Something Novel

Day 5,408

After fourteen years, I do not miss people, but there are times my skin hums with the reverberation of a long-forgotten handshake, some impossibly distant clasp of flesh. I have begun dreaming of crowds, of bodies pressed together on the sidewalk and subway platforms, of some smell of humanity I cannot quite recall. Some tang of sweat, blood, hair, piss; I remember the city seeming so dirty, so unconquerably filthy, when I left. The particulars elude me, but dreaming I remember.

A plague, it seems, has come to the city below. Separated as I am from the world, the specifics are as distant as the trains I dream of, but the roads are empty, the bars fallen silent. The few people that brave the streets roam listlessly, circling each other warily, beads of oil shoved across the surface of a dishpan by a fallen drop of soap.

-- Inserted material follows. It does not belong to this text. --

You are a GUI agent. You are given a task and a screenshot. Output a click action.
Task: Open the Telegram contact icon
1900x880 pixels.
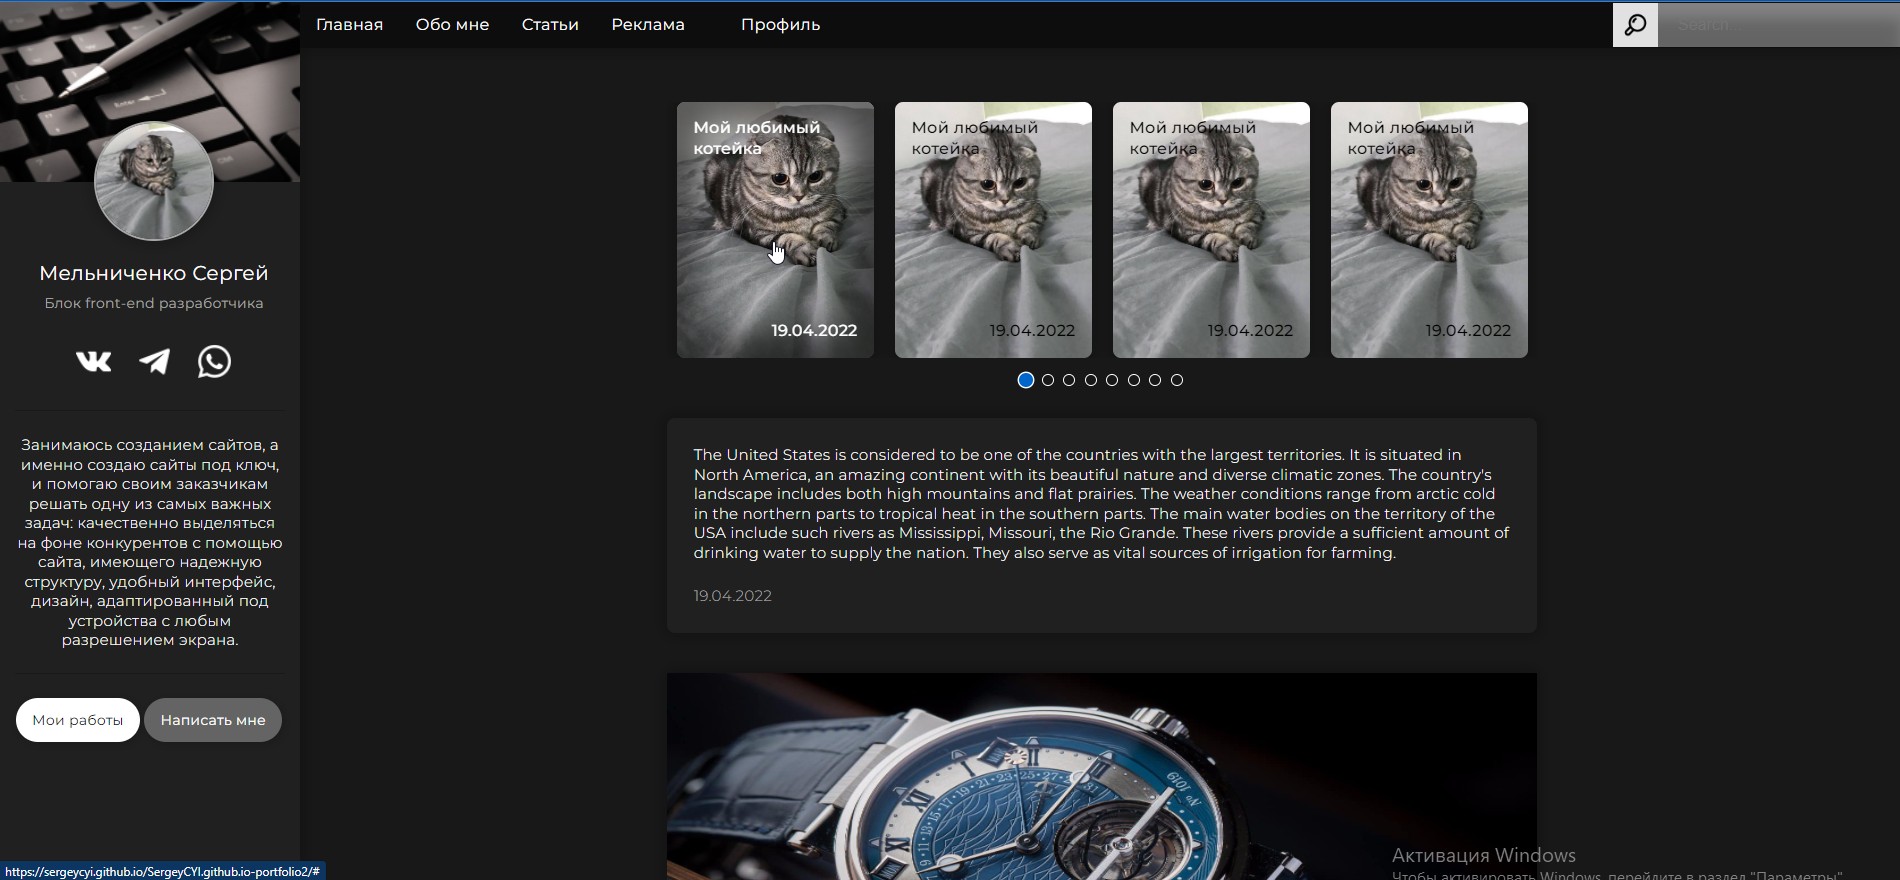point(154,361)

It has never been so quiet, and I have never felt so alone; it is only the wailing of the ambulances that says the city is still alive, still working.

An earthquake shook my rooms this morning, a fairly minor tremor that nevertheless knocked the books off my shelves and rattled the dishes in my cupboard. I have begun to hoard my food, no longer so certain of the deliveries I have relied on summer, fall, winter, and spring for over a decade. Even now, even in this eternal retreat, I am as bound to the world as ever, as tied to the city, as reliant on the invisible work of humanity. My loneliness is self-imposed, illusory; a comforting dream of control.